From: Rene S. <rs...@tu...> - 2005-07-27 02:18:56
|
Hi List, The problem is somewhat reprodusable. The cluster has crashed a couple of times in the past few days with similar messages. Following is the syslog entry right before the crash for today. The cluster consists of 40 dual opteron nodes. Here is what we do to reproduce the crash: 1)The cluster boots fine and all the nodes come up no problem. 2)We then procced to queue up some mpi and non mpi jobs to run. 3)After a few hours of running the jobs the cluster becomes unresponsibe meaning we can't get a prompt at the console, we can't ssh in we can't get anywhere or do anything other than power cycle the whole thing. Is there any way to get more debug info out of bproc so that I can get a clue as to where to start looking at what might be causing this problem? thank you for any advice/help on this.

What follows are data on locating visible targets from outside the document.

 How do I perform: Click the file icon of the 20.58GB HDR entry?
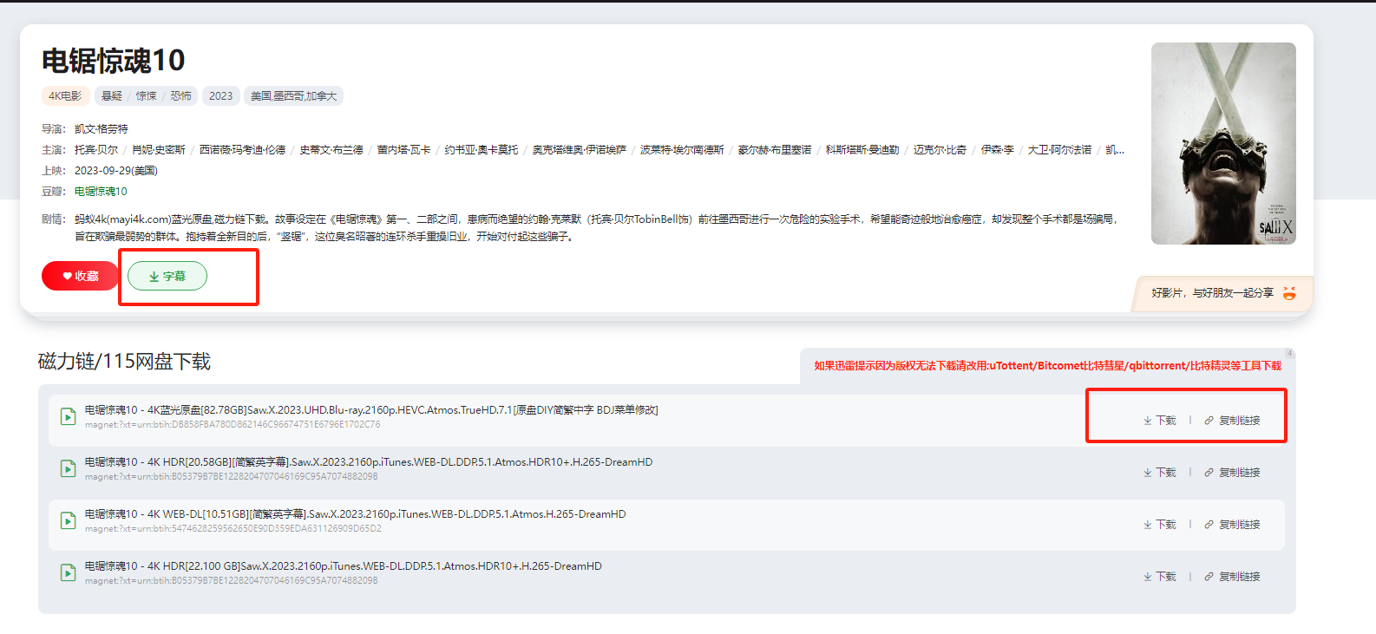pos(68,468)
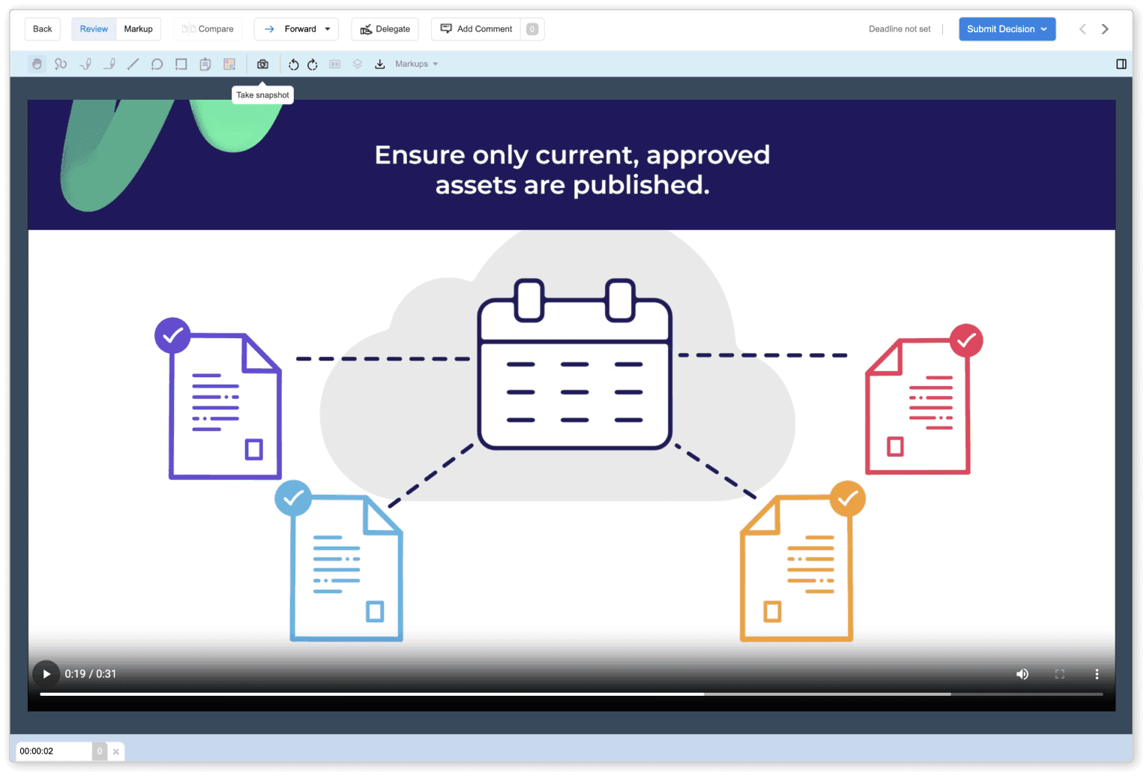This screenshot has width=1147, height=776.
Task: Open the video player options menu
Action: click(1097, 674)
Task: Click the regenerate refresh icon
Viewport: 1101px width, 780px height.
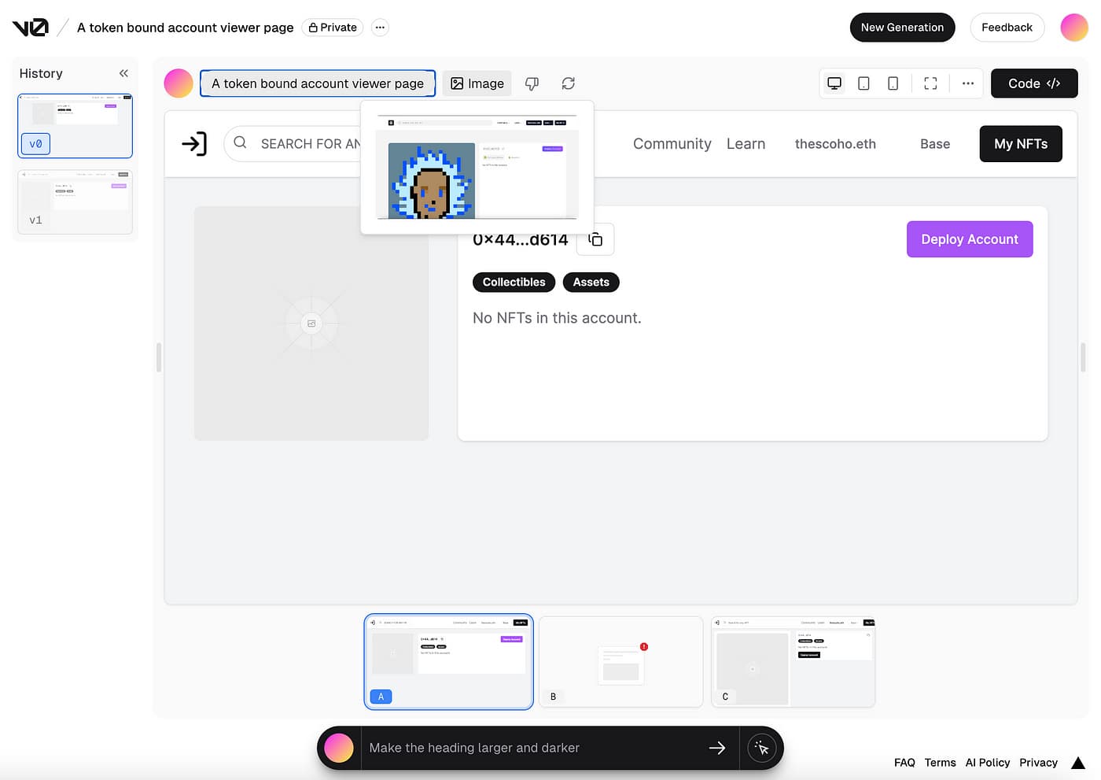Action: [x=568, y=83]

Rene > Jul 26 18:14:58 aresnfs-frontend.ccsnfs.edu kernel: bproc: ghost: signal: signr > == 0 > Jul 26 18:14:58 aresnfs-frontend.ccsnfs.edu last message repeated 577 times > Jul 26 18:14:58 aresnfs-frontend.ccsnfs.edu kernel: proc: ghproc: ghost: siproc: > ghosproc: ghost: sigproc: gproc: ghost: sigproc: ghost: sigproc: ghost: sigproc > : ghost: sigproc: ghost: siproc: ghost: sigproc: ghostproc: ghost: sigproc: ghos > t: sigproc: ghost: sigproc: ghost: sigproc: ghost: sigproc: ghost: sigproc: ghos > tproc: ghost: sigproc: ghost: signal: signr == 0 > Jul 26 18:14:58 aresnfs-frontend.ccsnfs.edu kernel: bproc: ghost: signal: signr > == 0 > Jul 26 18:14:59 aresnfs-frontend.ccsnfs.edu last message repeated 3631 times > Jul 26 18:14:59 aresnfs-frontend.ccsnfs.edu kernel: proc: ghost: signal: signr = > = 0 > Jul 26 18:14:59 aresnfs-frontend.ccsnfs.edu kernel: bproc: ghost: signal: signr > == 0 > Jul 26 18:14:59 aresnfs-frontend.ccsnfs.edu last message repeated 3639 times > Jul 26 18:14:59 aresnfs-frontend.ccsnfs.edu kernel: proc: ghost: signal: signr = > = 0 > Jul 26 18:14:59 aresnfs-frontend.ccsnfs.edu kernel: bproc: ghost: signal: signr > == 0 Erik Hendriks wrote: > I've never seen a problem like that. Is it reproducable? > > - Erik > |